National Bank beats on earnings, raises payout: Canada’s sixth-largest lender posted quarterly results before markets opened this morning, and the numbers beat on most metrics. National Bank said its adjusted earnings came in at $2.54 per share. That was better than the $2.41 analysts were expecting. Adjusted revenue came in at $2.84 billion for the quarter, better than the $2.74 billion expected. Most units saw profits increase, enough that the bank saw fit to raise its dividend by four cents per share to $1.10. There was one troubling negative number, however, as the bank raised its provisions for credit losses — the amount it sets aside to cover loans it thinks may go bad — to $138 million.
BMO provisions increase too: That trend was in play at Bank of Montreal, too, which also posted quarterly results before markets opened this morning. BMO set aside $705 million to cover such loans in the three months up until the end of April. That was far more than the $585 million analysts were anticipating. More money going into loan-loss provisions was a major reason why the bank’s adjusted earnings came in lower than anticipated during the quarter, at $2.59 a share instead of the $2.77 forecast. All four of Canada’s big banks that have revealed quarterly results so far have shown an uptick in bad loans. RBC and CIBC are up next.

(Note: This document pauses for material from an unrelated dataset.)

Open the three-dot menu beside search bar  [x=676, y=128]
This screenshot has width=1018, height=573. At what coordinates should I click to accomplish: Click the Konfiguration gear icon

Oil hits US$80 on Middle East tension: The price of a barrel of the North American oil benchmark known as West Texas Intermediate topped US$80 yesterday, as another attack on a ship in the Red Sea ratchets up tensions in the seemingly always-volatile region. A ship was hit by missiles for a second time while sailing through the Red Sea yesterday, sending the price of WTI and European Brent crude higher. The direction of the oil price seems to be pushed and pulled by two factors right now, as tensions in the Middle East push up valuations on perceived scarcity, even as supply from non-OPEC countries continues to be abundant.